Anyway, lord knows what I am blabbing on and on about. But yes, today is shaping up to be quite busy. I Was telling my mom a little about that movie - Little Miss Sunshine and like homebody said - some of it hit a little close to home I think. I mentioned the van that had to be pushed to start and my mom said - oh we had a car like that once. LOL. So yeah, I Think they will enjoy. They are coming up today and I am all excited. My mom visits often, but not my dad. As far as me, I have aerobics in a couple of hours, hit the bank, and I brought a ton of work home. Brought stuff I can work on a little mindlessly so I can setup the laptop downstairs and be a little social. & I guess I will try to whip out an article before aerobics class.
Anyway, work was hell yesterday. I just wanted a good 8-hours to make progress on a big project (not done yet with the constant interruptions of late). & well by 2pm I hadn't even started because everyone wants everything yesterday. I am just so overwhelmed I Can't really look beyond tomorrow. I just tell myself it all always gets done - it WILL get done. I have no idea how, but it will. I brought a lot of work home, but I keep telling myself I can work every day until my cruise if need be. I just don't want to come back to a landslide, but I think it is inevitable. blah. Plus another coworker is on vacation next week and I have to get some of her work out. Figures. Is this payback for all my maternity leaves? OF course honestly last time I Was on maternity leave I swear they just left stuff for me. LOL. Now that was a nightmare - coming back to stuff that hadn't been touched for months. Yeesh. But I am sure they did a lot of scrambling to make my clients happy too. So here's my payback. Oh but anyway, I only got a couple of hours on said client but I made significant progress. Phew. I am not sure if I will have a finished product before my vacation, but I can get the difficulties out of the way at least. I feel like this is my biggest obstacle to catching up for now. But I will be raking in some overtime which is not all bad at all...
Posted in
Just Thinking,
Investing
|
0 Comments »
May 18th, 2007 at 03:18 pm
Well, I peeked yesterday and my IRA transfer has not gone through. As you will recall, Fidelity was so difficult I just bought D&C through them, $75 fee and all, I was tired of being out of the market. Bruce Fund was much nicer and willing to send a request 3 times in a row (as opposed to DC's 1 whimpy failed attempt). But when it hadn't cleared yesterday during the day I started to fear the worst. This internal battle if I should just keep my money at Fidelity for a while for ease (though resigned to the fact I am p.o.ed and likely to move my money down the road) or if I should leave immediately in protest or what. But none of this matters now because I was updating Quicken this morning and a $4500 left my Fidelity account last night. Woohoo!!!!!!!!!

• **DATA PROVIDED**:
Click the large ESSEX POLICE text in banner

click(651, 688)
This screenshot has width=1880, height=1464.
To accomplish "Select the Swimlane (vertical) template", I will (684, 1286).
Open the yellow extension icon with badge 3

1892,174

• **OBJECTIVE**:
Answer these questions using the blog post.
(a) What did the writer's mom say after hearing about the van that had to be pushed to start?
(b) By what time yesterday had the writer still not started the big project?
(c) What amount left the writer's Fidelity account last night?

• **WRITTEN RESPONSE**:
(a) She said, "oh we had a car like that once."
(b) By 2pm.
(c) $4500.